*Problem description:*
Copy out the records from the line containing "Given: Collapse the" down to the line containing "Looking at the", replacing "Segment Statistics" with "Lap Statistics" and leaving everything else unchanged.

== Information given

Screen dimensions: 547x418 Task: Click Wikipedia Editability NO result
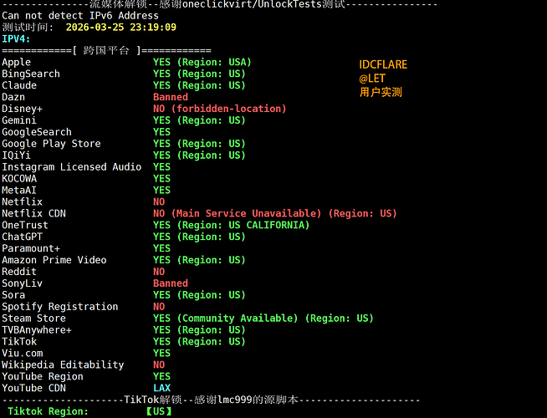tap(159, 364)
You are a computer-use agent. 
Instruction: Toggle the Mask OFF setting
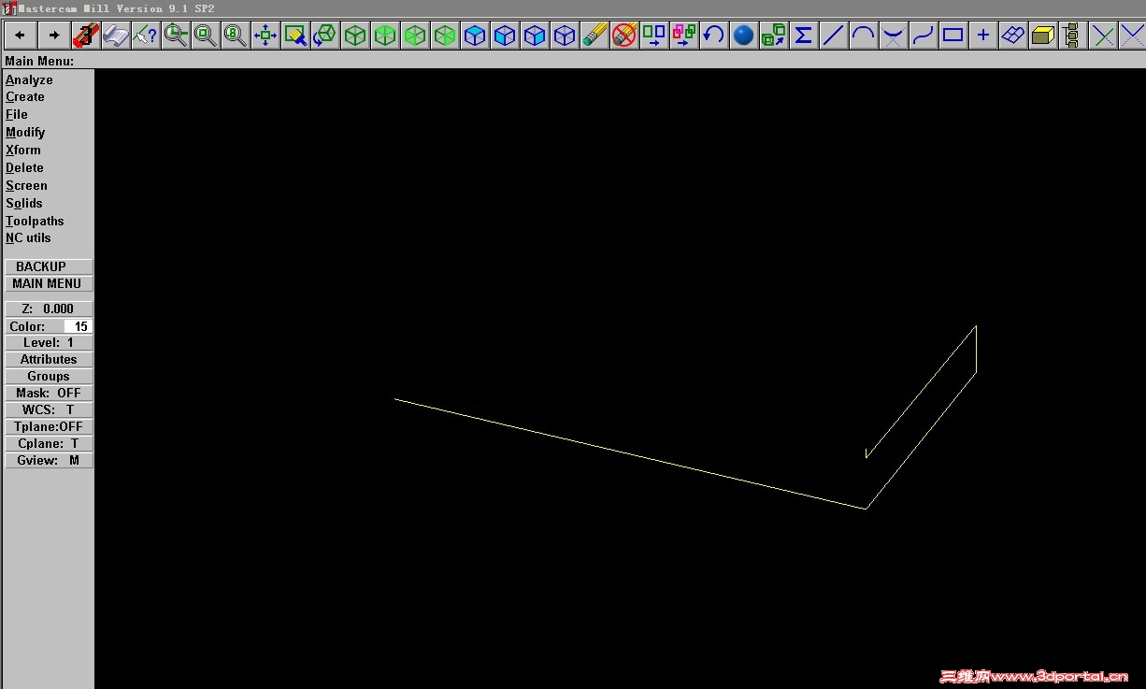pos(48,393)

====
== Information given

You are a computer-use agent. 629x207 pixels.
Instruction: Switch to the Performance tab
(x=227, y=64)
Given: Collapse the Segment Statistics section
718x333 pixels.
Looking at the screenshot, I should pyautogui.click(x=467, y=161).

====

*Solution to this exercise:*
Given: Collapse the Lap Statistics section
718x333 pixels.
Looking at the screenshot, I should pyautogui.click(x=467, y=161).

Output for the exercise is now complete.